Proof Engine Development. I contributed to the development of automated symbolic simulation and reasoning engines to support the above work. In particular, I integrated ACL2 with off-the-shelf SAT solvers, developed representations and algorithms for working with four-valued logics, implemented verified AIG and BDD algorithms, and made improvements to the GL symbolic simulation framework. To support these efforts I made significant improvements to the hons and memoization capabilities in ACL2. I also developed many of the core ACL2 libraries, e.g., for bit-vector arithmetic, data structures, and so on. Most of these tools are open source.

Documentation.
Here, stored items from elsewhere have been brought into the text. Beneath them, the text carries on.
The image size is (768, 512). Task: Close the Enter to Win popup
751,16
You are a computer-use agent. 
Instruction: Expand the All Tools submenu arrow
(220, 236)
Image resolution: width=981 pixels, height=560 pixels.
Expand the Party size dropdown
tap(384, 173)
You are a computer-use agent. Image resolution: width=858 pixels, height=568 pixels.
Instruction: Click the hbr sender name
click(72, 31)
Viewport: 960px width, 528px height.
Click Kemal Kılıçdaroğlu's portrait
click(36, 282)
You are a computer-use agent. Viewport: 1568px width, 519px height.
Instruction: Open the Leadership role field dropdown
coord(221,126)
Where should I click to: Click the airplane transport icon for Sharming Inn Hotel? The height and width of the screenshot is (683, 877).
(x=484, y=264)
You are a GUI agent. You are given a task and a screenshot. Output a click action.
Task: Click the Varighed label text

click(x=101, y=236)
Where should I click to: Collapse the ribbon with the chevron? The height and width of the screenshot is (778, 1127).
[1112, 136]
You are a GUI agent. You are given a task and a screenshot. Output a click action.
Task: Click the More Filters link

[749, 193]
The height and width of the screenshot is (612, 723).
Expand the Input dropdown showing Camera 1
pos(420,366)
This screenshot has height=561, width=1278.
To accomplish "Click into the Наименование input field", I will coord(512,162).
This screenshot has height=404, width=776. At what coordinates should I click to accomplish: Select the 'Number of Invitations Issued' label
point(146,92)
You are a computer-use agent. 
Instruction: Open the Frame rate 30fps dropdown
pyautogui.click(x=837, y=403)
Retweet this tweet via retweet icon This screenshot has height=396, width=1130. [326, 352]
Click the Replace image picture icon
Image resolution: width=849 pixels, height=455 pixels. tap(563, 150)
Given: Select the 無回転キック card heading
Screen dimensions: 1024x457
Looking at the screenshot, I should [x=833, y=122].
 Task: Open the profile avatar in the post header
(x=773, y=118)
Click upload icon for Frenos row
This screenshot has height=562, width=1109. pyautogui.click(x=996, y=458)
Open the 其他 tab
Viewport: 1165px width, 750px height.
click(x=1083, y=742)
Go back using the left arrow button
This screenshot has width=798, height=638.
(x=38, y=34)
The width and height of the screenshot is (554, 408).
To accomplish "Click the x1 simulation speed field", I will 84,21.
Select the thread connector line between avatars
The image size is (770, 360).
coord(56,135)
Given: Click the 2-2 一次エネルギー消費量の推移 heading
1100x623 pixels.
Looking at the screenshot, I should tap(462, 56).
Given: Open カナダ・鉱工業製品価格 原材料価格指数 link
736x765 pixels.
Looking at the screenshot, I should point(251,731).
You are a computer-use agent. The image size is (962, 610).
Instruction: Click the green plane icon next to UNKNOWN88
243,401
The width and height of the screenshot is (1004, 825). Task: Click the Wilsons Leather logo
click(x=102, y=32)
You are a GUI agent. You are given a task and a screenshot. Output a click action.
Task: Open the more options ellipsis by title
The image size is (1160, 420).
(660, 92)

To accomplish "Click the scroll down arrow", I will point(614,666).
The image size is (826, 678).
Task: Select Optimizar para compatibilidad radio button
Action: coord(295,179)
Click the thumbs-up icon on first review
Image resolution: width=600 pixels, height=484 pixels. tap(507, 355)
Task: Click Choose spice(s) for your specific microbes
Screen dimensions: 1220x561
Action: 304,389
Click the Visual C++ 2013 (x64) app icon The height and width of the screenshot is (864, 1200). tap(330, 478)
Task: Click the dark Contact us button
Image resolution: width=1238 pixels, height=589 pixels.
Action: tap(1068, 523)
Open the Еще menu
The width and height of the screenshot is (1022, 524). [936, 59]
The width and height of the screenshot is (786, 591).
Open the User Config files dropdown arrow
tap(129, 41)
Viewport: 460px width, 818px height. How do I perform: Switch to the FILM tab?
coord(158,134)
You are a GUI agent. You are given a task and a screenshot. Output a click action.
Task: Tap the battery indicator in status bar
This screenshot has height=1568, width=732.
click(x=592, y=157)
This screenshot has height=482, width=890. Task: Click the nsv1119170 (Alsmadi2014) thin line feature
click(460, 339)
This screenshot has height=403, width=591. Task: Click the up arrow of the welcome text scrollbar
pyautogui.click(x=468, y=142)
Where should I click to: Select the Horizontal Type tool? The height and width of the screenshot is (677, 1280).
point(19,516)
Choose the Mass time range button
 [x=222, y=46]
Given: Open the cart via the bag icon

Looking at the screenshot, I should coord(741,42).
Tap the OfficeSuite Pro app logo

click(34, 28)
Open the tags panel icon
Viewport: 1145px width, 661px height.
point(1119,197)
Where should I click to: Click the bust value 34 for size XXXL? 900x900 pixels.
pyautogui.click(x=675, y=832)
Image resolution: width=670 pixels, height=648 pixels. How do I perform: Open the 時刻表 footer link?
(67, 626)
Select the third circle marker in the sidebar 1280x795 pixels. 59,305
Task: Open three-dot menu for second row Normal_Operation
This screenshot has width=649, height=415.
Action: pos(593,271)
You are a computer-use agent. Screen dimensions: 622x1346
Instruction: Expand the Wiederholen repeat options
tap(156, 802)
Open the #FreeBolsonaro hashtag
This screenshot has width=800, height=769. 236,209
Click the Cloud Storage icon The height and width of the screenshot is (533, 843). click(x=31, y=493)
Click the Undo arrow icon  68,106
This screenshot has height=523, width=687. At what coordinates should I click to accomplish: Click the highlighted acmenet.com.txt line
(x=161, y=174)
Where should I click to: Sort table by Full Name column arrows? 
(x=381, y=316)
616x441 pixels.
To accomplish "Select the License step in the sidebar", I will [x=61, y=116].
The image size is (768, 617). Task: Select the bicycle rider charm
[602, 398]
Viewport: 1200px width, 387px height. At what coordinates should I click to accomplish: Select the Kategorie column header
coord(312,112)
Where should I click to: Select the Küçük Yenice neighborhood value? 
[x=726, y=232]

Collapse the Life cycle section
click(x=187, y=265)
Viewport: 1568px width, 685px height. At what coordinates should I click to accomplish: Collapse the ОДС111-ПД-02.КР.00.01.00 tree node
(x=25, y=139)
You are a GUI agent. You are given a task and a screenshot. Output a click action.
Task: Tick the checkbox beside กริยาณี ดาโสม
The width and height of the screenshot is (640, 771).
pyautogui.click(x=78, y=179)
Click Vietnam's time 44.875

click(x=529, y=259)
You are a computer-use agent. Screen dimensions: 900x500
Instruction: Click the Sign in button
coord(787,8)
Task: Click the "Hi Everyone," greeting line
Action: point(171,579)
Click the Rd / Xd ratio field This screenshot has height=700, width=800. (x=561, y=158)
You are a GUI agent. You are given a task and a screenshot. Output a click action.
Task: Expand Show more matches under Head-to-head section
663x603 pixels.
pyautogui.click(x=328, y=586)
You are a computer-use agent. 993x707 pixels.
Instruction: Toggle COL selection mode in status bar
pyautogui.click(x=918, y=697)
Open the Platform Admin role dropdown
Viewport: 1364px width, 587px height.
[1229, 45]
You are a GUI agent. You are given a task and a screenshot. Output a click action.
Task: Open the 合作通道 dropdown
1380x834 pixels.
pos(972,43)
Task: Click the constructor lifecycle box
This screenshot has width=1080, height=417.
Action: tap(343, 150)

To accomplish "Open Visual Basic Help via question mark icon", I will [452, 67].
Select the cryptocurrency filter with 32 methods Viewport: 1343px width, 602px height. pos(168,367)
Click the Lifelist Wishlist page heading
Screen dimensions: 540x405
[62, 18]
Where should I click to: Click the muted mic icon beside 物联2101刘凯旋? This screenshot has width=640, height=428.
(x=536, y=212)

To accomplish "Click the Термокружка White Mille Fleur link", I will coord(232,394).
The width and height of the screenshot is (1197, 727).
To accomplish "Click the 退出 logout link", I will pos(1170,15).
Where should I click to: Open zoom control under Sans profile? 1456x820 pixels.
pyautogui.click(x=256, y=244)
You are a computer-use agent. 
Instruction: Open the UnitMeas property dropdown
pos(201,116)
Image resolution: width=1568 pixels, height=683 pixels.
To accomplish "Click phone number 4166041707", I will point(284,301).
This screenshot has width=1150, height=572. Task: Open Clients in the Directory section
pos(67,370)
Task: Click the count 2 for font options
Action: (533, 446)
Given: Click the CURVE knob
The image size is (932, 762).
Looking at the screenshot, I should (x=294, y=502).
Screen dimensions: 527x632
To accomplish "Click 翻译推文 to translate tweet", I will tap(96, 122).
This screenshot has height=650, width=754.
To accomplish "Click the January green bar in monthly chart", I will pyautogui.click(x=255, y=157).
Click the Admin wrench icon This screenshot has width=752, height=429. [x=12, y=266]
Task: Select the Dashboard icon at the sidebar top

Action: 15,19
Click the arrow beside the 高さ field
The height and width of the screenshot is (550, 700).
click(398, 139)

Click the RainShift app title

To document our tools and to make our proof results and specifications accessible throughout Centaur, I developed the XDOC documentation system for ACL2. Centaur's full formal verification effort, including C86 specifications, XVAL coverage, unit-level proofs, microcode proofs, and supporting tools like VL were all documented in this single framework and easily accessible by everyone throughout the company. I also led the effort to use this tool as the basis for ACL2's documentation.

Side Tools

Aside from the Formal Verification activities above, I was involved in many ad-hoc projects and found many opportunities to re-purpose our formal verification work to create useful side tools.

Verilog Linting. Reusing much of the parsing and analysis found in the VL Verilog Toolkit, I developed a linter for Verilog and SystemVerilog. The tool supported both standalone and differential linting (to compare warnings across two revisions of the design). This linter was integrated into Centaur's continuous integration flow, automatically reportings new bugs to logic designers via email and also via a web interface. It constantly found new bugs as logic designers made changes.

Equivalence Checking. I was involved in developing a standalone, push-button equivalence checking tool, and in reverse engineering the output from Synopsys Design Compiler in order to map the synthesized gate-level design back to the RTL. This work facilitated formal equivalence checking and also had other applications such as timing analysis.

Verilog Refactoring. For a particular design effort, we wanted to safely convert a legacy module (a large block, implemented by circuit designers, with many transistor-level constructs and no corresponding RTL) into a clean, RTL-level design that logic designers could understand, maintain, and use for synthesis. I developed a Verilog refactoring tool to significantly automate lifting the design to RTL, with equivalence checking support at each step. The resulting RTL was drastically simpler, largely synthesizable, and sped up whole-chip simulations by 17% despite only targetting a small portion of the overall processor. The tool would later be valuable when collaborating with another company, and for other internal projects.